Think-tanks have provided grist to this mill: vice taxes carry a social as well as financial benefit, they argue. Doubling duty on online casinos alone could bring in £900mn, says the Social Market Foundation. That is a quarter of this year’s estimated duties, levied on gross profits or total stakes, of £3.6bn.
Though government figures downplayed the idea of a tax raid, this looks to be an opportunity for a decent haul without raising mass hackles. It is easier to target a contentious sector. A lightly staffed online sector means reduced risk of job cuts. The UK, already a low taxer by international standards, would be following Sweden, which has raised gambling taxes, and the Netherlands, which will do so from January.
Still, there would be an outsized blow to the industry. UK-related operating margins stand at about 20 per cent. A few big participants have fatter margins (Flutter’s ebitda margin is about 30 per cent for UK and Ireland) but plenty fall below that.
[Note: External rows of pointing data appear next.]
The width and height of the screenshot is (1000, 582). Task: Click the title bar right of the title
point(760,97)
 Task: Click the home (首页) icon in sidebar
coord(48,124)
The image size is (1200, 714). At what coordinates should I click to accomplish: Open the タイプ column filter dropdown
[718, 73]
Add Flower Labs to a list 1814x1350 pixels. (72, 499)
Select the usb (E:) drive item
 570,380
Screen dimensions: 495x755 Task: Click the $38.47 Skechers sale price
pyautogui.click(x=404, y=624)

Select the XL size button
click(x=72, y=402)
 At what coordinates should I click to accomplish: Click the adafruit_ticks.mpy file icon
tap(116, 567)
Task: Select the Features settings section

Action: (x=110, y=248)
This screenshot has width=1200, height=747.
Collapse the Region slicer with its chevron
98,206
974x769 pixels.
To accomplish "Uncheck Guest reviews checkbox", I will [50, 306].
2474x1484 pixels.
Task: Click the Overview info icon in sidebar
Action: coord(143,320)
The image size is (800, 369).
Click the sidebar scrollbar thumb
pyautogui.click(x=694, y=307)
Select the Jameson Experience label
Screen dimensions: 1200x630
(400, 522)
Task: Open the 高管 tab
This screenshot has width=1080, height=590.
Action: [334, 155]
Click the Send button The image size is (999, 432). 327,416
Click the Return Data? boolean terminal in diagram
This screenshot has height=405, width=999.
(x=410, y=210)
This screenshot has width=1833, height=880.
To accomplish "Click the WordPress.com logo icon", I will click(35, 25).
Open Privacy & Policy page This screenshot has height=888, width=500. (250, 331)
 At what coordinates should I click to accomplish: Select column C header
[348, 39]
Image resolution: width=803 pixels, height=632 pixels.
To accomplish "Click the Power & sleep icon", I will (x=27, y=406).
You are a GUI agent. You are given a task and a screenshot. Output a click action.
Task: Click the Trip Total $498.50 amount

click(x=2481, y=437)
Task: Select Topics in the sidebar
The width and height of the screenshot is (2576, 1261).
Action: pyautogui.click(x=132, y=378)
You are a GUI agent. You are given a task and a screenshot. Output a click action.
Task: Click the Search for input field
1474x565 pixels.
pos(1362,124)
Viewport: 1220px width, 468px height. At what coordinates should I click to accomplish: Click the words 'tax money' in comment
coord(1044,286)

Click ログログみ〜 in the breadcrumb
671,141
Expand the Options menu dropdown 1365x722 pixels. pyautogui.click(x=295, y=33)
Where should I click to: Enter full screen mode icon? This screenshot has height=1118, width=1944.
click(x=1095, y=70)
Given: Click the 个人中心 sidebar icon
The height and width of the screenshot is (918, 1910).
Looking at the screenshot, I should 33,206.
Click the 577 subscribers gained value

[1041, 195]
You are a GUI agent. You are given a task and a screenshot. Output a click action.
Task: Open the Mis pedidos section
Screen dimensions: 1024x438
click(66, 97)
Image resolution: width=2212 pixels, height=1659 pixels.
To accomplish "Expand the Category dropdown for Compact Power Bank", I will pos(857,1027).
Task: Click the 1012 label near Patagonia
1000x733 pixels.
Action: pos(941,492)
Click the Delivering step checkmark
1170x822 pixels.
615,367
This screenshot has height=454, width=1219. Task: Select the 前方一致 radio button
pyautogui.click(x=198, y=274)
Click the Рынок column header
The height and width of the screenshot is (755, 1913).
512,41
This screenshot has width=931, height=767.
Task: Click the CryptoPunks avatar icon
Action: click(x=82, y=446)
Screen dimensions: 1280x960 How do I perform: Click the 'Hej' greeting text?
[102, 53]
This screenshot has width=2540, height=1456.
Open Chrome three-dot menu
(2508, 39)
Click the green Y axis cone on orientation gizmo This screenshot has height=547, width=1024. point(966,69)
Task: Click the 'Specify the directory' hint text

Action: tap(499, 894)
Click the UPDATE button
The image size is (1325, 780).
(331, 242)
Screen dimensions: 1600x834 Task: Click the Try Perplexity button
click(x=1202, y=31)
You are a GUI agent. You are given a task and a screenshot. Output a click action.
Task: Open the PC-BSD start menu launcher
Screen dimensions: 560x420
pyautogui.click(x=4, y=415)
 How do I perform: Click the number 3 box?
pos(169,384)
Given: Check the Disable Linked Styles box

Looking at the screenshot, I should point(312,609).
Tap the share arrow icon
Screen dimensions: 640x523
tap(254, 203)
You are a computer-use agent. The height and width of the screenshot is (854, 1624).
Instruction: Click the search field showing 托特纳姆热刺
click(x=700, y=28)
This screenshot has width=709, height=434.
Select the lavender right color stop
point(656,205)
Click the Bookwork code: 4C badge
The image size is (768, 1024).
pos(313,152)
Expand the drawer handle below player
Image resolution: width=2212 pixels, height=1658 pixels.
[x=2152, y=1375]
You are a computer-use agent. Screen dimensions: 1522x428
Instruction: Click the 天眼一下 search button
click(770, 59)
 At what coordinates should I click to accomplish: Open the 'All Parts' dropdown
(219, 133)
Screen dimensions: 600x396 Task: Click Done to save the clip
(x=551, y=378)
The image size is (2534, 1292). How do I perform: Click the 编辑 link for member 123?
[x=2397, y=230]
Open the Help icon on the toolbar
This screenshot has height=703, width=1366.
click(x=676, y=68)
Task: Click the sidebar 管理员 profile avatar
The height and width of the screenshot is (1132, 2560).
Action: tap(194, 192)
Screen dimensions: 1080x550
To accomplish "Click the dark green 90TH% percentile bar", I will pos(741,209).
Taxes at the rates proposed by IPPR — 50 per cent for online operators and a doubling to 30 per cent for high street bookies — would essentially wipe out profitability.
Operators cannot simply pass these on to customers: this is no penny added to a can of full-sugar soda. True, bookies can offer poorer odds. But in a competitive and largely undifferentiated industry, this would be tough unless the companies moved in lockstep.
There would be other ramifications. Companies might seek savings by cutting back on sponsorships and advertising budgets. Online gambling generates about £1.4bn of marketing spend, says Regulus Partners, a consultancy. Poorer odds could also drive gamblers into the so-called black market. Customers already stake an annual £2.7bn here a year, reckons the Betting and Gaming Council, equivalent to 2 per cent of the £128bn in Britain’s regulated market.
Nearly £15bn of that is placed by customers who also use black market operators and who may be minded to switch more activity over. Fears that money would flow from the regulated sector (denting the Treasury’s take) has long deterred action against the industry.
The knee-jerk share price moves were an overreaction. Last year, for example, Flutter derived three-quarters of its revenue outside the UK and Ireland. But those reflected nerves about an unpopular sector, still on the watchlist of regulators and governments.